These entries are to be retyped in full, word for word.

** Records for the task follows **

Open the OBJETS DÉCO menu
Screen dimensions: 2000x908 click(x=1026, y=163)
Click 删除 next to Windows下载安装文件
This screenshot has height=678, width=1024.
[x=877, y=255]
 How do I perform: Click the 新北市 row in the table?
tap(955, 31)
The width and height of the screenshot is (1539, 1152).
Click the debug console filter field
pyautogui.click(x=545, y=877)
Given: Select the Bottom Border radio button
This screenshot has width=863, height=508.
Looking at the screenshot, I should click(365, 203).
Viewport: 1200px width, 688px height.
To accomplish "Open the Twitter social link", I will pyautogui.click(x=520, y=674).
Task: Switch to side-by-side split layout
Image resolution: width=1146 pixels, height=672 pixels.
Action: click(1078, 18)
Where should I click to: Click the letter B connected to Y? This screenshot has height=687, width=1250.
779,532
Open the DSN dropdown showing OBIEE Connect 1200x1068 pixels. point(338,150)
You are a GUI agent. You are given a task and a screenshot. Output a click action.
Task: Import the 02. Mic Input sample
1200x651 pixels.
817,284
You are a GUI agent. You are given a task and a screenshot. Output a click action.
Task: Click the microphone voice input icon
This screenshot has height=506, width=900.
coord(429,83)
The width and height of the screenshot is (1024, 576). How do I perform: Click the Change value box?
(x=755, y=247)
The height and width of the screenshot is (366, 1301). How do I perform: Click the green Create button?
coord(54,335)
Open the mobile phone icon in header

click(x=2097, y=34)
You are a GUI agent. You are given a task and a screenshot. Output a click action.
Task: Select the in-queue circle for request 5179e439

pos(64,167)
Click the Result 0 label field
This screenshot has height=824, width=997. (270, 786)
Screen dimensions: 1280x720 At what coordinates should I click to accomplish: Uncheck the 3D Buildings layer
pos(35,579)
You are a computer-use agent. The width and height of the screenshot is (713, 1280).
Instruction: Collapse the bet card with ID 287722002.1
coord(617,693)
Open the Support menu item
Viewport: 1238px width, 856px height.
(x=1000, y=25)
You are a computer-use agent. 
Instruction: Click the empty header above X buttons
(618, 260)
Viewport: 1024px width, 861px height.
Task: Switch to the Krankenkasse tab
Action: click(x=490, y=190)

** End of Records for the task **

§ Exercise response:
Open the OBJETS DÉCO menu
Screen dimensions: 2000x908 click(x=1026, y=163)
Click 删除 next to Windows下载安装文件
This screenshot has height=678, width=1024.
[x=877, y=255]
 How do I perform: Click the 新北市 row in the table?
tap(955, 31)
The width and height of the screenshot is (1539, 1152).
Click the debug console filter field
pyautogui.click(x=545, y=877)
Given: Select the Bottom Border radio button
This screenshot has width=863, height=508.
Looking at the screenshot, I should click(365, 203).
Viewport: 1200px width, 688px height.
To accomplish "Open the Twitter social link", I will pyautogui.click(x=520, y=674).
Task: Switch to side-by-side split layout
Image resolution: width=1146 pixels, height=672 pixels.
Action: click(1078, 18)
Where should I click to: Click the letter B connected to Y? This screenshot has height=687, width=1250.
779,532
Open the DSN dropdown showing OBIEE Connect 1200x1068 pixels. point(338,150)
You are a GUI agent. You are given a task and a screenshot. Output a click action.
Task: Import the 02. Mic Input sample
1200x651 pixels.
817,284
You are a GUI agent. You are given a task and a screenshot. Output a click action.
Task: Click the microphone voice input icon
This screenshot has height=506, width=900.
coord(429,83)
The width and height of the screenshot is (1024, 576). How do I perform: Click the Change value box?
(x=755, y=247)
The height and width of the screenshot is (366, 1301). How do I perform: Click the green Create button?
coord(54,335)
Open the mobile phone icon in header

click(x=2097, y=34)
You are a GUI agent. You are given a task and a screenshot. Output a click action.
Task: Select the in-queue circle for request 5179e439

pos(64,167)
Click the Result 0 label field
This screenshot has height=824, width=997. (270, 786)
Screen dimensions: 1280x720 At what coordinates should I click to accomplish: Uncheck the 3D Buildings layer
pos(35,579)
You are a computer-use agent. The width and height of the screenshot is (713, 1280).
Instruction: Collapse the bet card with ID 287722002.1
coord(617,693)
Open the Support menu item
Viewport: 1238px width, 856px height.
(x=1000, y=25)
You are a computer-use agent. 
Instruction: Click the empty header above X buttons
(618, 260)
Viewport: 1024px width, 861px height.
Task: Switch to the Krankenkasse tab
Action: click(x=490, y=190)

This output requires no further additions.